Return every line of the records below that contains the word "pixels".
"""
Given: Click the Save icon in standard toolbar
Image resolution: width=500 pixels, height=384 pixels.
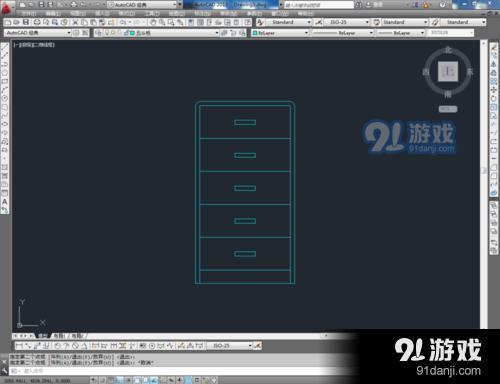Looking at the screenshot, I should coord(26,22).
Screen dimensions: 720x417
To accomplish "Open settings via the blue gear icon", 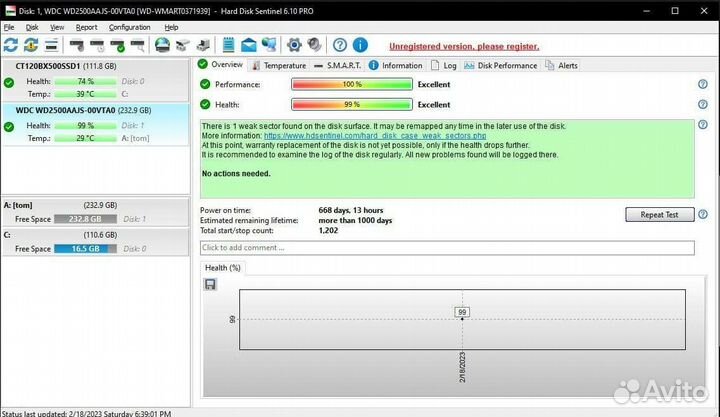I will coord(294,45).
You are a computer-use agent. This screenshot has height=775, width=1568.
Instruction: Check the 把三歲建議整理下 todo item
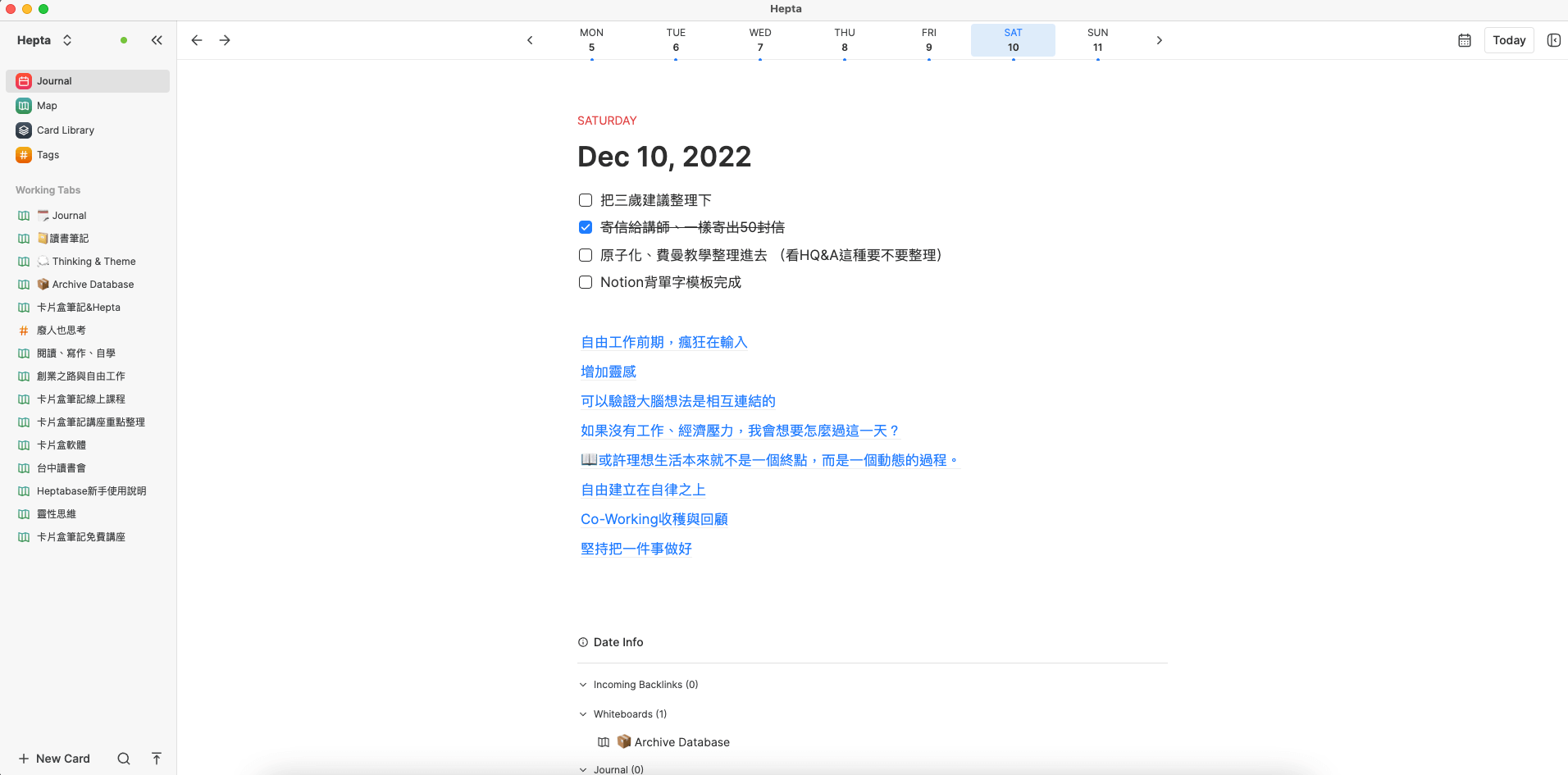tap(585, 199)
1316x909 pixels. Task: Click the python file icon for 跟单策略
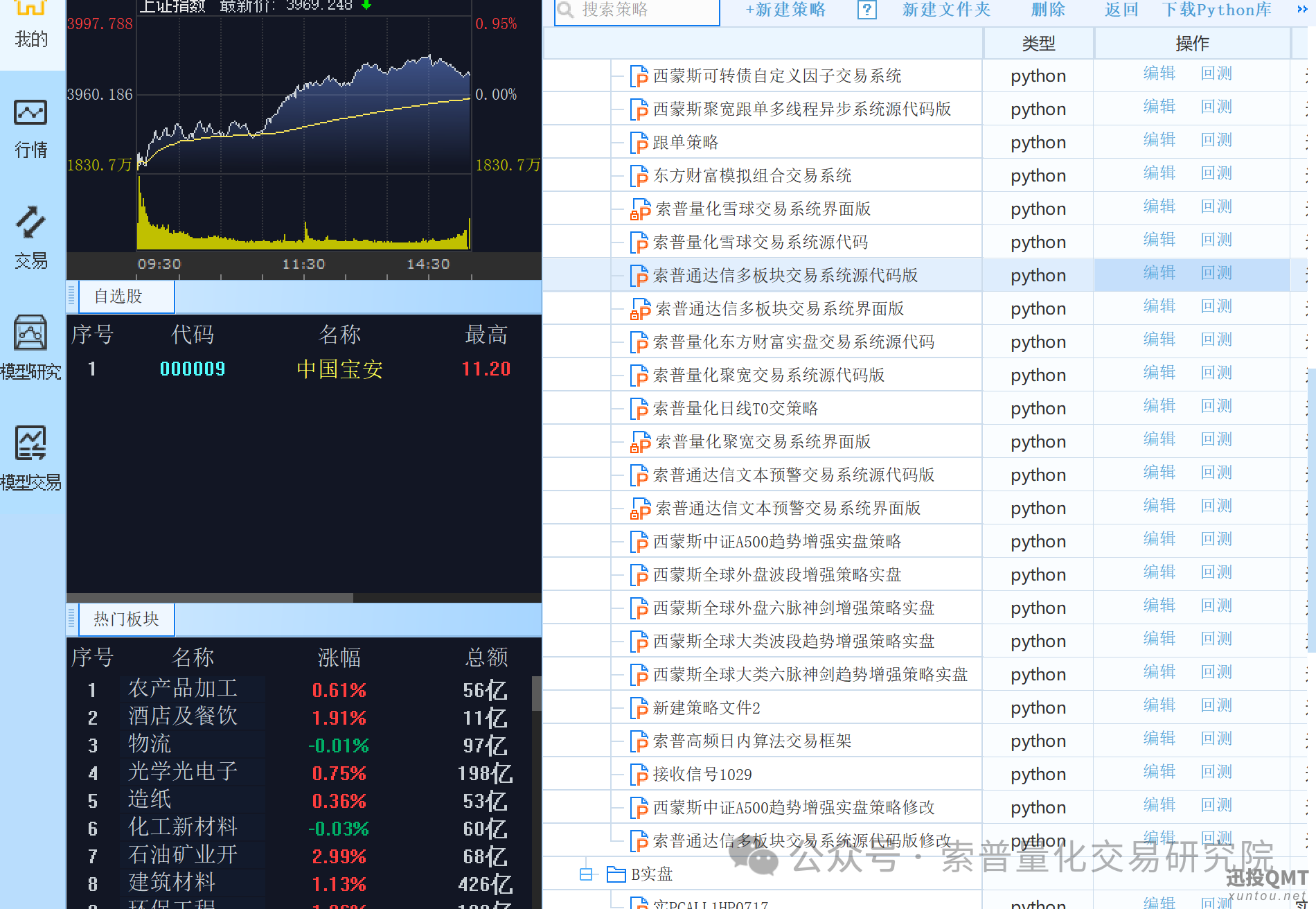tap(638, 143)
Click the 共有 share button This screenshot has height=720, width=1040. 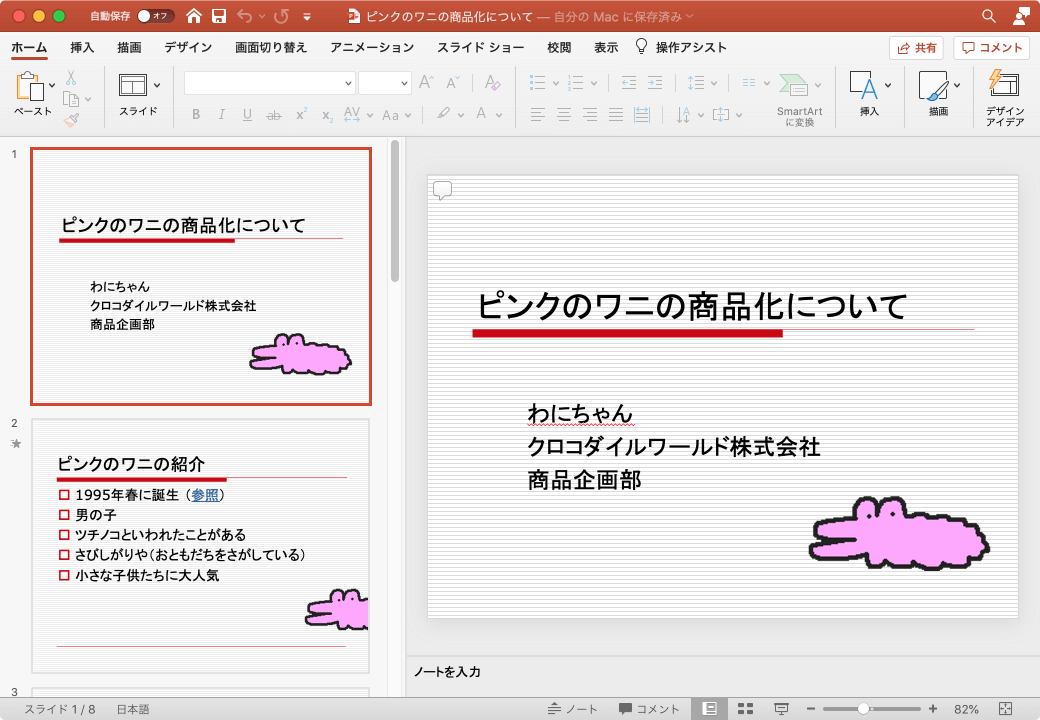point(917,47)
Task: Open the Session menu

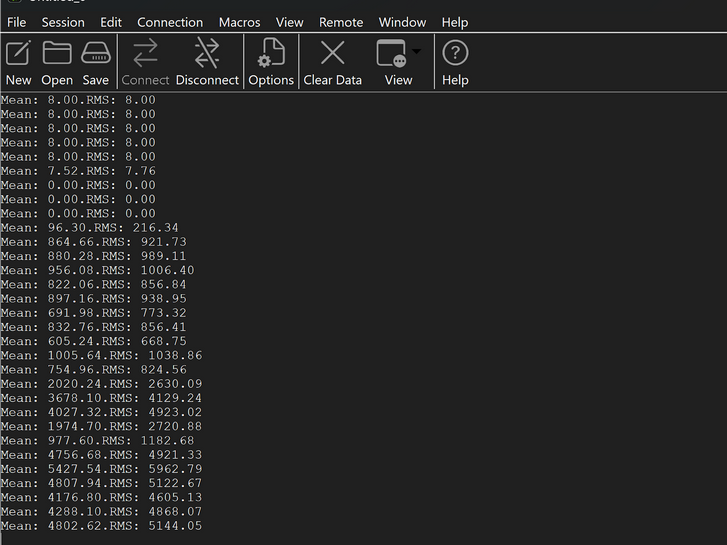Action: (x=63, y=22)
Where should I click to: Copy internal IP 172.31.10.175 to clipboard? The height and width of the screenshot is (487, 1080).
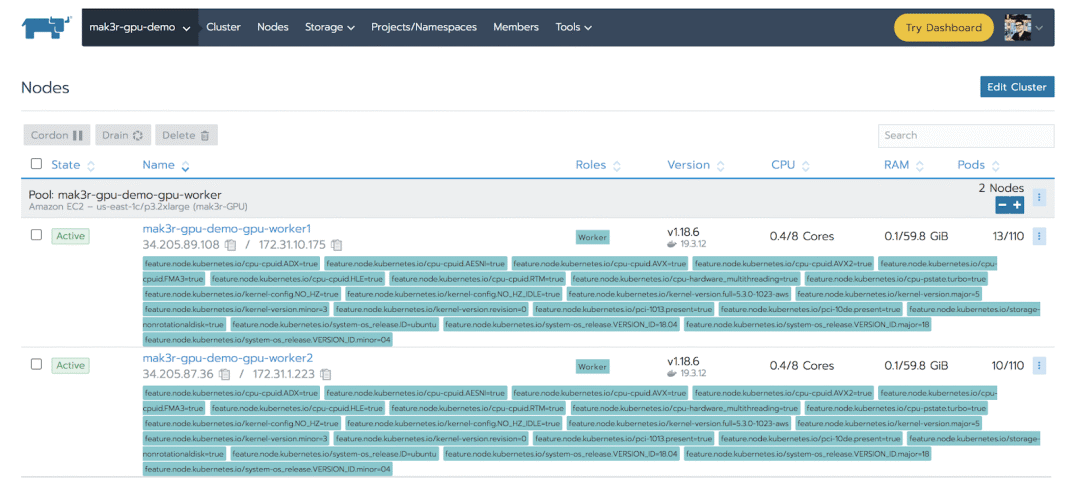click(x=337, y=245)
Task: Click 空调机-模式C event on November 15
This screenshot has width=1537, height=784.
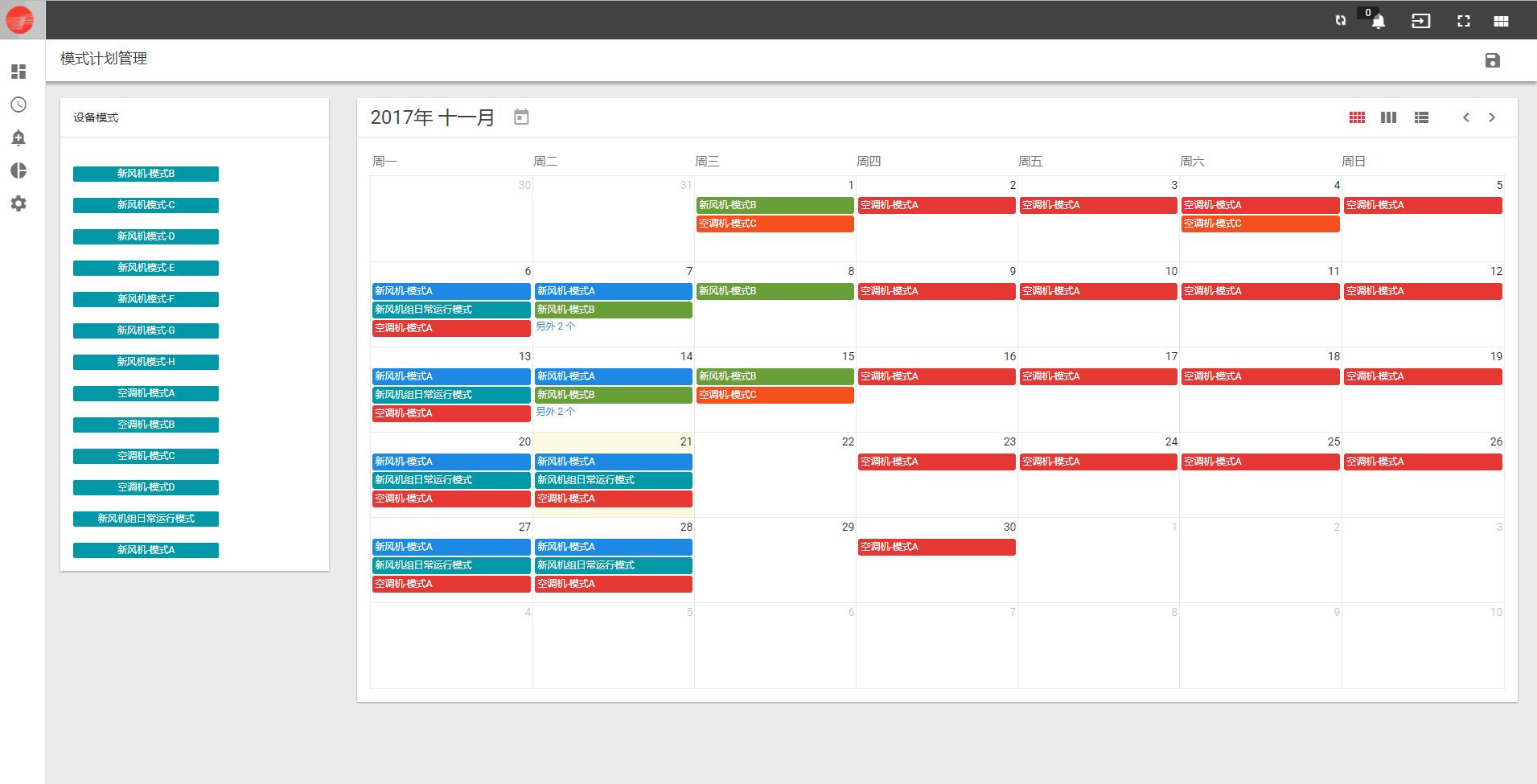Action: 774,395
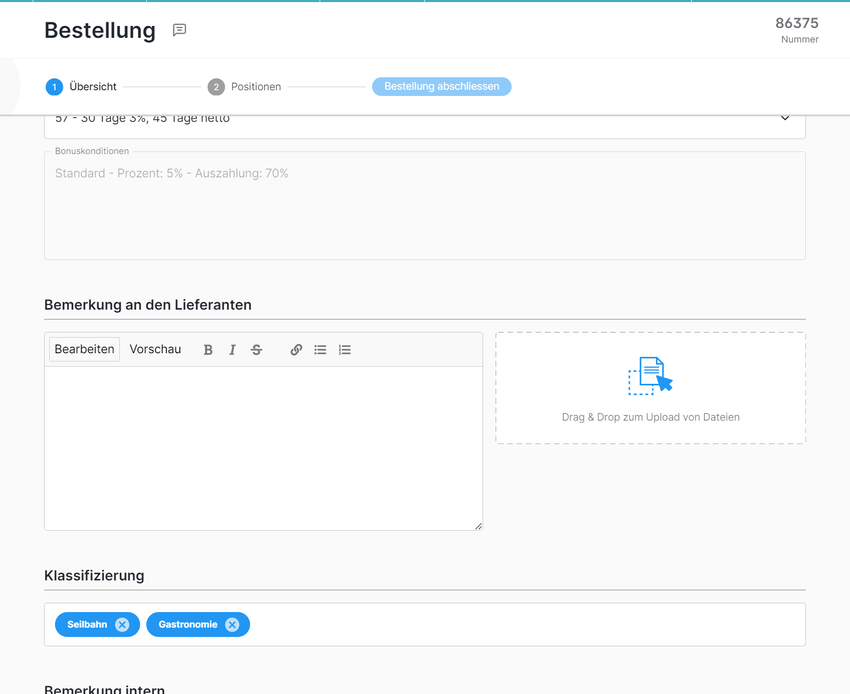Screen dimensions: 850x694
Task: Click Bestellung abschliessen button
Action: pos(441,87)
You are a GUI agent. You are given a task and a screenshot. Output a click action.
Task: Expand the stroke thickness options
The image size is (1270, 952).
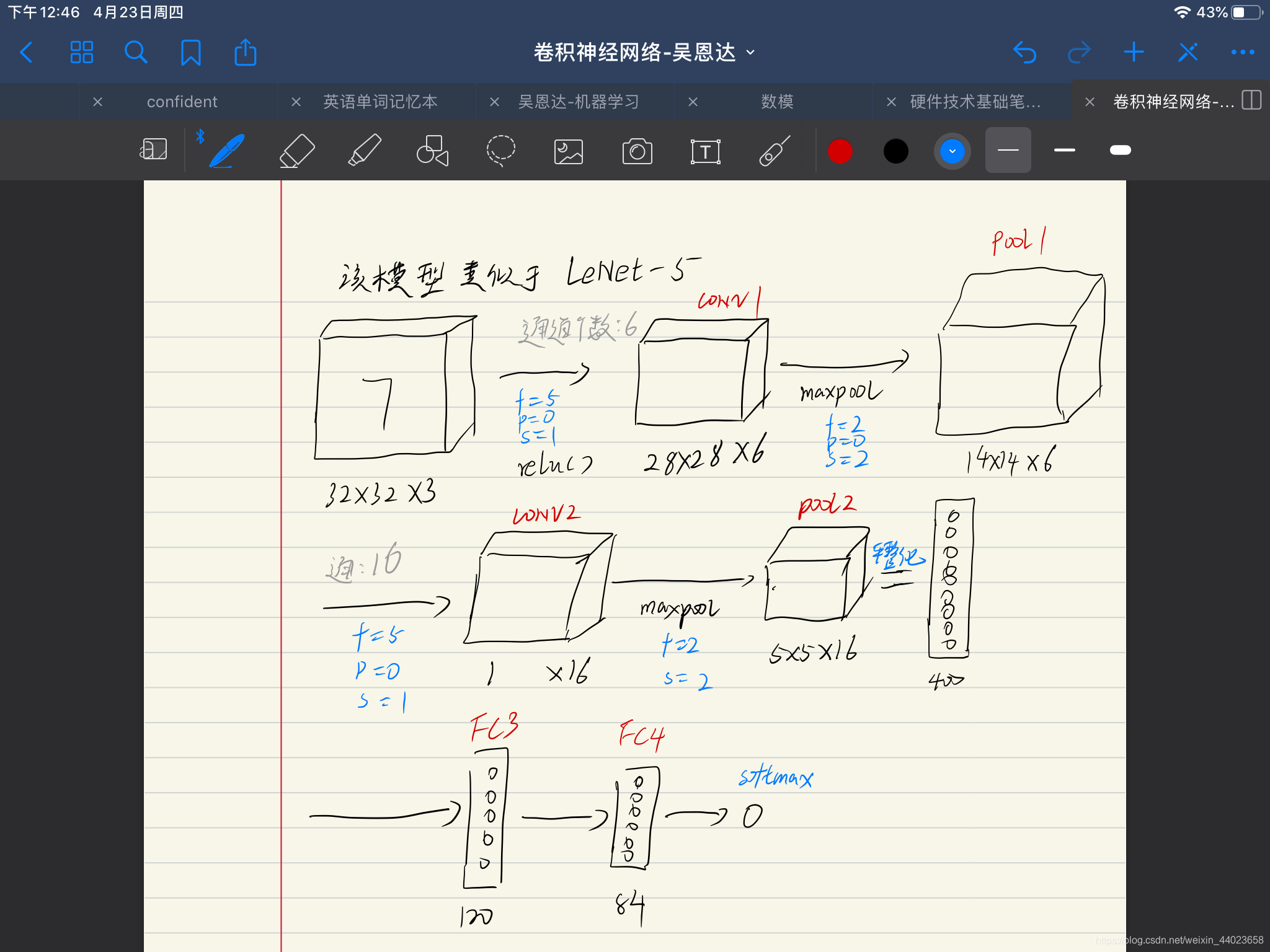click(x=1008, y=150)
"""
» Task solution
Image resolution: width=500 pixels, height=384 pixels.
1316x909 pixels. Task: Click the python file icon for 跟单策略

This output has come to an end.